I believe, beloved, you need to read this verse in context to understand it, and do avoid irreverent people such as myself from making comments.
“Besides this, you know what time it is, how it is now the moment for you to wake from sleep. For salvation is nearer to us now than when we became believers; the night is far gone, the day is near. Let us then lay aside the works of darkness and put on the armor of light; let us live honorably as in the day, not in reveling and drunkenness, not in debauchery and licentiousness, not in quarreling and jealousy.” [NRSV Romans 13: 11-13]

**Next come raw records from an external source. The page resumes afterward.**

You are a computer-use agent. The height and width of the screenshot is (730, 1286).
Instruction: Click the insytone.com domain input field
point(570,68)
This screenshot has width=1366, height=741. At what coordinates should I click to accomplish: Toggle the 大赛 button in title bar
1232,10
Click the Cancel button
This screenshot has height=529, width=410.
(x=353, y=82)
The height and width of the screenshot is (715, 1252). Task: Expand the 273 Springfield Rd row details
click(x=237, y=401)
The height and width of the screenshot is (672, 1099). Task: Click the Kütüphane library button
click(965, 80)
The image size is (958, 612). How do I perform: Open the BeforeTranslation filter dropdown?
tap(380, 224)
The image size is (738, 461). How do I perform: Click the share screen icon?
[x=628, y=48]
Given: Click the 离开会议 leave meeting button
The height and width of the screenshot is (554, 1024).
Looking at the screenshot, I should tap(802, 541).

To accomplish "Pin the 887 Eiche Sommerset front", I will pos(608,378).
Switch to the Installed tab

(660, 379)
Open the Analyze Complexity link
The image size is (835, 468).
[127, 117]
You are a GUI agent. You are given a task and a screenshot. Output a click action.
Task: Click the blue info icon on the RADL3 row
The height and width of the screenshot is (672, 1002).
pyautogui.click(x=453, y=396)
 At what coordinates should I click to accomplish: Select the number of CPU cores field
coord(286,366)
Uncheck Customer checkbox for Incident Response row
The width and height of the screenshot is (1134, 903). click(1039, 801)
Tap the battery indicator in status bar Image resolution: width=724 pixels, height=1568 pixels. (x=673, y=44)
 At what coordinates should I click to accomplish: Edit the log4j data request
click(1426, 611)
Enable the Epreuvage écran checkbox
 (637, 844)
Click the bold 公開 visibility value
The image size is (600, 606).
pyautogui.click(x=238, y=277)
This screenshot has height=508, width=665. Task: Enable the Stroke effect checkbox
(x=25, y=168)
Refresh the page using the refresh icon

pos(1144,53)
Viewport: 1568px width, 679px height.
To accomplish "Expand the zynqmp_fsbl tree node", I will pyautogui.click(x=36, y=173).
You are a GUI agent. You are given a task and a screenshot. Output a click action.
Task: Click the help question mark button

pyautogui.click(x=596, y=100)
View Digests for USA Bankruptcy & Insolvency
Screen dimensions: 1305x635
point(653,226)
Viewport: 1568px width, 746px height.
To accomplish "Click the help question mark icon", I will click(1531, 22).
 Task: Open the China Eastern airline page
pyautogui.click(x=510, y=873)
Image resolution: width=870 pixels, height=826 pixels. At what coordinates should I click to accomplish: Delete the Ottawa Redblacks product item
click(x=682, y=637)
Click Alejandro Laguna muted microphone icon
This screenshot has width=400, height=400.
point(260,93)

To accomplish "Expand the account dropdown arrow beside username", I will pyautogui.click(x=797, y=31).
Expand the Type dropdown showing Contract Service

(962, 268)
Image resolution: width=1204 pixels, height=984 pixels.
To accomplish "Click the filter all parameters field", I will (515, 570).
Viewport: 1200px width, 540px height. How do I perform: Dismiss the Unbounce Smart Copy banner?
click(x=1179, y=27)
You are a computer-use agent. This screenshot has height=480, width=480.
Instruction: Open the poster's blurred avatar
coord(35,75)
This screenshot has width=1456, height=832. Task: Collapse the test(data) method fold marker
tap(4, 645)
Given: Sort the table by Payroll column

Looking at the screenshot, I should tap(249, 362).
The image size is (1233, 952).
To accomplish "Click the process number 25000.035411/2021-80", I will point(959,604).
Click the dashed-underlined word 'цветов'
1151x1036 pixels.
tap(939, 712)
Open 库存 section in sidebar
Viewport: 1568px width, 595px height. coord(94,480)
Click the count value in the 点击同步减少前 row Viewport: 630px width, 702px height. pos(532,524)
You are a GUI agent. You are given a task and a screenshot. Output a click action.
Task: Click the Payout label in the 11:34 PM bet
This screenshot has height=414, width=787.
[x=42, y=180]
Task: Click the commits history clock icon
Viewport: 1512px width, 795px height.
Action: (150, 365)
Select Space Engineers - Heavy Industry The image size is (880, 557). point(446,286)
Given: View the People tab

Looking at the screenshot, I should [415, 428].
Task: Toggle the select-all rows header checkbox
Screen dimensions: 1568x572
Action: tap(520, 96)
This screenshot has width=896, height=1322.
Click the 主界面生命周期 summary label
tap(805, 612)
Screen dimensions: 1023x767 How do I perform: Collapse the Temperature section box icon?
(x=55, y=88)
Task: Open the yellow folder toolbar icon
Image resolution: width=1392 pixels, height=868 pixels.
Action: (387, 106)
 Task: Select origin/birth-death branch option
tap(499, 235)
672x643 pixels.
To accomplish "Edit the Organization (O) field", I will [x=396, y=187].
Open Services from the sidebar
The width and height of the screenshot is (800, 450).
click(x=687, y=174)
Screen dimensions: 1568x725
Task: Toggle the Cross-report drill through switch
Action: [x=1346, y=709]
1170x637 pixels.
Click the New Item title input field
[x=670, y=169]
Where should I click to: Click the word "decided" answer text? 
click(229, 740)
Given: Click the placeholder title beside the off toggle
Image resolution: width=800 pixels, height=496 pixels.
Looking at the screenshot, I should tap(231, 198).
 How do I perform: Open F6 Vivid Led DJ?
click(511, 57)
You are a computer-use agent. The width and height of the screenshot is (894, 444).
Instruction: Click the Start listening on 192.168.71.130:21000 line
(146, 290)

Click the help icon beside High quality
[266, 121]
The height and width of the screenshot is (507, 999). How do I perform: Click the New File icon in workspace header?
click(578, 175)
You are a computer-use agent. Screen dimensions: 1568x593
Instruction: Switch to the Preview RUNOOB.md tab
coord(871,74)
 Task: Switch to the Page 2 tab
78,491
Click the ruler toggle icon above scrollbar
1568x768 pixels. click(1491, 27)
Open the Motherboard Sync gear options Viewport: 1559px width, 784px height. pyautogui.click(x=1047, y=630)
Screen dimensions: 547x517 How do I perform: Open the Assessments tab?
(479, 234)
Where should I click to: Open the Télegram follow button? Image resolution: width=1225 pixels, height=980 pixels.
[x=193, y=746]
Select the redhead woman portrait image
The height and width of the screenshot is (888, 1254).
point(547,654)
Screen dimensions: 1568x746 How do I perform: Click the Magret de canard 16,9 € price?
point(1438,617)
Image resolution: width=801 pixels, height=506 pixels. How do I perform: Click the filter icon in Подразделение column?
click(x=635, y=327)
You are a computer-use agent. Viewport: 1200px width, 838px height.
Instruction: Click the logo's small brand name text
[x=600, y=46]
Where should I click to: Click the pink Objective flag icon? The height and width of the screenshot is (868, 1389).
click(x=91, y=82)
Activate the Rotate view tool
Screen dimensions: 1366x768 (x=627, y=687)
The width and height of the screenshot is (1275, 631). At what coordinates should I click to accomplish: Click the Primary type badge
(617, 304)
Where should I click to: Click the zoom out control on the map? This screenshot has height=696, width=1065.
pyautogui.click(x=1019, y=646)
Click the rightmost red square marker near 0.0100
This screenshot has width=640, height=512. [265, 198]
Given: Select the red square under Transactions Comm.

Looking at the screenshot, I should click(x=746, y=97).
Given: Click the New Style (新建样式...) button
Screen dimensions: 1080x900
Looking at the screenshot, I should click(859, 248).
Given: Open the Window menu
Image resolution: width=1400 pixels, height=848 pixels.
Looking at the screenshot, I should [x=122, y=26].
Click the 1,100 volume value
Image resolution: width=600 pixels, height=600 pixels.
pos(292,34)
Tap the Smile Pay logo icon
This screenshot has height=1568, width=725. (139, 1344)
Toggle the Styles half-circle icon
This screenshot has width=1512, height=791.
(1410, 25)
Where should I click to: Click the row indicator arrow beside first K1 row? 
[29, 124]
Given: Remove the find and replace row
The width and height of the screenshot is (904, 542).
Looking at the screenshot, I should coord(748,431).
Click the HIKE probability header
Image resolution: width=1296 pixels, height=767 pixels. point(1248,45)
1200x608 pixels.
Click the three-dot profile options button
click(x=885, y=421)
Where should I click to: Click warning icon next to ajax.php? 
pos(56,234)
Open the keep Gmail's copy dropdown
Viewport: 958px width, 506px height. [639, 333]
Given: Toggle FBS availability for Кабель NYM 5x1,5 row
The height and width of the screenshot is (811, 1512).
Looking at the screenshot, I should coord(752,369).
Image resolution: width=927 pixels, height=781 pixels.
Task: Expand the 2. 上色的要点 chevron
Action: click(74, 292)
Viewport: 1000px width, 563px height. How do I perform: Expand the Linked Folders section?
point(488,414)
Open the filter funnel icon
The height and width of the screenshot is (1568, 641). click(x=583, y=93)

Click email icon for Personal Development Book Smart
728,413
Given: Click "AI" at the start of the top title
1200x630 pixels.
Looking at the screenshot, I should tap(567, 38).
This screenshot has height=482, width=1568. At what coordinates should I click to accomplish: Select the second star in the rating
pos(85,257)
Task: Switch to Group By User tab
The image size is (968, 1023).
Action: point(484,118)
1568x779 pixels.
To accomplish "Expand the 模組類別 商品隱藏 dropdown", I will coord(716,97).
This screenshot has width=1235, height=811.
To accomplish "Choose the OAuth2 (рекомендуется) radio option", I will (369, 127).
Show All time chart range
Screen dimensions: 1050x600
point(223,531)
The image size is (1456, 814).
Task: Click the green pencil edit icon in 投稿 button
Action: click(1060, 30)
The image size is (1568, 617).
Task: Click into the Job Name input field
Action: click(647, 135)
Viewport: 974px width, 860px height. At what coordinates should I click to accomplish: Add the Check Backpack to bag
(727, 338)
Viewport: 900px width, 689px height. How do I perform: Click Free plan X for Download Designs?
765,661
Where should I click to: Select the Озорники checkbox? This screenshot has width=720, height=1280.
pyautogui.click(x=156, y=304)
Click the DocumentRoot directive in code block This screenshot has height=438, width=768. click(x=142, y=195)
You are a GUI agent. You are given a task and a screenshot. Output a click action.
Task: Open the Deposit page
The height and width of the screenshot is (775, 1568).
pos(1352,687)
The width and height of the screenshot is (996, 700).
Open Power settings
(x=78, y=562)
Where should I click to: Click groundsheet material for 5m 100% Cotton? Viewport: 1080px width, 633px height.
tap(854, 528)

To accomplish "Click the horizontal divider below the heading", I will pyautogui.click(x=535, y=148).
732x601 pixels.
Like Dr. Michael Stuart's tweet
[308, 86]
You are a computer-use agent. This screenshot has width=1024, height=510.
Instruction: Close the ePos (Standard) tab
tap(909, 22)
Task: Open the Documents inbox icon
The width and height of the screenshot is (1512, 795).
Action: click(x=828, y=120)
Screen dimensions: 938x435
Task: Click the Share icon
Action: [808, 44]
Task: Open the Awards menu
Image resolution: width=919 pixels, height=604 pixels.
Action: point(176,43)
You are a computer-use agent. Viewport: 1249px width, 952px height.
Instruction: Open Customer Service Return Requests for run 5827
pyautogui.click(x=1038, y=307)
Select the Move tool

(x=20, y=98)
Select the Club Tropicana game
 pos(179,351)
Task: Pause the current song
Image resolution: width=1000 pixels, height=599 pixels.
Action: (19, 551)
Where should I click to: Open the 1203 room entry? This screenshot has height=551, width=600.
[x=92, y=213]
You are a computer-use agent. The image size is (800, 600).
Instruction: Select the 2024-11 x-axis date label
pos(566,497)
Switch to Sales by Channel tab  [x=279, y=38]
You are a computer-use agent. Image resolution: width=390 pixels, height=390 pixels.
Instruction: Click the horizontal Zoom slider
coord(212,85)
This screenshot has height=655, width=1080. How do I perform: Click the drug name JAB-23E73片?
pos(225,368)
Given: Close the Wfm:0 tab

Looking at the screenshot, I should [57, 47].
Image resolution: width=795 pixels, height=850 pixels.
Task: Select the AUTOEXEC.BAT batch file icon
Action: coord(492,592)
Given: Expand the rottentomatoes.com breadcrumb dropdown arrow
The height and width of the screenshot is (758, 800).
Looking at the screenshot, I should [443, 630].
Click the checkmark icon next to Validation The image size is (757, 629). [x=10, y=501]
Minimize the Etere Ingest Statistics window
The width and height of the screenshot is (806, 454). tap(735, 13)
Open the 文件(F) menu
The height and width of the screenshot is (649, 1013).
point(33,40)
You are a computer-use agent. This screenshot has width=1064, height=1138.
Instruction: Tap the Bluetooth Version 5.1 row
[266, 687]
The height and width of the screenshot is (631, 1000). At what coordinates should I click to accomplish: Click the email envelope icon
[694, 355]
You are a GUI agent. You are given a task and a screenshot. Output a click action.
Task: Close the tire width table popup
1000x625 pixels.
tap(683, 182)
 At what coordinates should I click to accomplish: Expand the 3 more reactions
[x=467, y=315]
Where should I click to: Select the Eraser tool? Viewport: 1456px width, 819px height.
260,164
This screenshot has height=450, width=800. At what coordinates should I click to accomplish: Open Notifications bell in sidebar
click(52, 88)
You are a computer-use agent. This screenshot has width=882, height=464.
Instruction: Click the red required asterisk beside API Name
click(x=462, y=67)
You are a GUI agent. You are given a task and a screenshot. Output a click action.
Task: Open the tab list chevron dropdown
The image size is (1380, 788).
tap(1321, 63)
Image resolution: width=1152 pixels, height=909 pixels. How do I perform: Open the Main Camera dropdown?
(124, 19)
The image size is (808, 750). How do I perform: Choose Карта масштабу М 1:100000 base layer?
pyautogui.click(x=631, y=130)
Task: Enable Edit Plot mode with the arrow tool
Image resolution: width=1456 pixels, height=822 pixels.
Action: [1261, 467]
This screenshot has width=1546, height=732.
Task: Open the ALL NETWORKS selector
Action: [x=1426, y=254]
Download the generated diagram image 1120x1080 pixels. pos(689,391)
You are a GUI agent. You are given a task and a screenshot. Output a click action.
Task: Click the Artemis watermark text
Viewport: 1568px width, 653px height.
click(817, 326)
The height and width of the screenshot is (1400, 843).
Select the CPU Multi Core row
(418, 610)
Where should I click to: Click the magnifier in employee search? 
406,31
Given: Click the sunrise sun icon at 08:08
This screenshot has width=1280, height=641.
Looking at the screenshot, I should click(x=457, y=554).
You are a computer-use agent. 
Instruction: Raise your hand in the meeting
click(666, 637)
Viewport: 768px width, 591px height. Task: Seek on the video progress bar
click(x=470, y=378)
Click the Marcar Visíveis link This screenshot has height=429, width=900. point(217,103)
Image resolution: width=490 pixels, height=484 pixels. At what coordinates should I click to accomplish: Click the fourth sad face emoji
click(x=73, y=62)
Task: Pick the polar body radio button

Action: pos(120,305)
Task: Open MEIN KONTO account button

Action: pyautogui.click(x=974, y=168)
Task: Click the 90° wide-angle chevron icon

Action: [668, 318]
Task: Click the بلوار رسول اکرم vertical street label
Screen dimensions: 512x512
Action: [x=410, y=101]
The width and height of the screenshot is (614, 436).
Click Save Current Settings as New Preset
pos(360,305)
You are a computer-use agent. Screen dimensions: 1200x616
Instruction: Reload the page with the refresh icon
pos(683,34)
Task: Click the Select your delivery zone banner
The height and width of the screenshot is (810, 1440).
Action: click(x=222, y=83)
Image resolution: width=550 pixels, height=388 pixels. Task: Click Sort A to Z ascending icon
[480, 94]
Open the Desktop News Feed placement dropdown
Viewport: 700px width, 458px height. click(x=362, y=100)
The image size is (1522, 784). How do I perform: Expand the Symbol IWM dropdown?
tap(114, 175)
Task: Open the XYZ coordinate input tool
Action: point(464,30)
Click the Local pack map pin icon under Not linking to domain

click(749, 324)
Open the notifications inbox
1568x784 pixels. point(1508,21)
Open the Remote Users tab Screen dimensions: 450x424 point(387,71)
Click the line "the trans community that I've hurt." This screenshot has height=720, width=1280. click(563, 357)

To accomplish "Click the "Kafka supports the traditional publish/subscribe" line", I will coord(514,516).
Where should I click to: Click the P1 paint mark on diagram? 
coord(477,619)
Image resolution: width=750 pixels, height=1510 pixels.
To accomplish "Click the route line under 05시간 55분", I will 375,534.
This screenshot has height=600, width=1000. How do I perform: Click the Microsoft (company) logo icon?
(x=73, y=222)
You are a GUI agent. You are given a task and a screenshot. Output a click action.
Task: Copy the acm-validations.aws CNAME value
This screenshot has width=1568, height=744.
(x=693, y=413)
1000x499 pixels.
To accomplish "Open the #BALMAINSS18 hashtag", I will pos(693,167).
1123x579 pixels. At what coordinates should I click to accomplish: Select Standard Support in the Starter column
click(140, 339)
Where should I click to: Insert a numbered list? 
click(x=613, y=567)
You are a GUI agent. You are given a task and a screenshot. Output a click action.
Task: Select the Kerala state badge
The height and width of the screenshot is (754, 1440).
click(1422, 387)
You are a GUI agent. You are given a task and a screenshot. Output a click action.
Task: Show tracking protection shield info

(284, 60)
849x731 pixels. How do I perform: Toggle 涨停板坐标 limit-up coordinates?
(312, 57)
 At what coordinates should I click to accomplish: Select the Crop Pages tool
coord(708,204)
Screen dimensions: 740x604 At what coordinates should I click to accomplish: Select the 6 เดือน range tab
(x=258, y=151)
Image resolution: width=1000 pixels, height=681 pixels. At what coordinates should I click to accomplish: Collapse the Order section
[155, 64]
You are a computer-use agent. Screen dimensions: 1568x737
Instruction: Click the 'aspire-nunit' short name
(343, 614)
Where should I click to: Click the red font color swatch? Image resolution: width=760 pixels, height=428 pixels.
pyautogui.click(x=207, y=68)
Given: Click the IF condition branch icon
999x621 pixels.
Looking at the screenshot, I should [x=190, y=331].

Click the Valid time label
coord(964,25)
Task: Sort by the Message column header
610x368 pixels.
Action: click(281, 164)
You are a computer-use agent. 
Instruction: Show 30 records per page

The writer of Romans is equating the darkness of night to the lack of knowledge of Christian living; and the light of day as enlightenment and wisdom as to how to live a good Christian life. It is a well-used metaphor, but one that unfairly stigmatizes night and things that have natural dark coloring.
Historic Anabaptist, Pieter Pietersz, wrote “The Way to the City of Peace” in which he cites this verse from Romans chapter 13 but does not employ (much) the imagery of dark and light. He wrote “Therefore . . . let us constantly pray to God for a clear vision, that we may recognize these situations, with which the devil even tempted our Lord. Then there is also high living with the need for expensive clothing, and other unnecessary external glamor, with the lust of the eyes through which the poor person is led away from the love of the Father through carnal lust as drinking, indulging, impure works, as we have already discussed, Rom. 13:13. Many wants make people into slaves of sin in which they seek through false means and other practices to support their evil front and to carry out that which in the end leads to eternal damnation, Phil. 3:19. Therefore, let us gather courage in order to follow the crucified Christ for a little while, who is himself the light which shall lead us through all the struggle and temptations to the desired end in the spiritual Jerusalem, the perfect City of Peace . . .”
There are a good many things in this excerpt from his writing that I like; and since at times I have been critical of some historic Anabaptist writing I felt it only fair to say some positives. First, Pietersz acknowledges that Christ had temptations set before him – not that he gave in, but that in his human form there were attempts to pull into sin. Second, it is deliberate decisions that bring about sin, and desires beyond daily needs that are seen as sinful. Often in historic Anabaptist writing there is the sense that you cannot avoid sin. Here the sinner needs to make the choice. Third, Christ is seen as the light as opposed to activities done in the light or in the dark. And finally, that struggles and temptations come in this life despite our best intentions. It gives the sense of grace, mercy and forgiveness that is sometimes absent.
So you see beloved, I am not always irreverent!
May you beloved make good choices, and chose to follow the truest light which is Christ our Lord. Selah!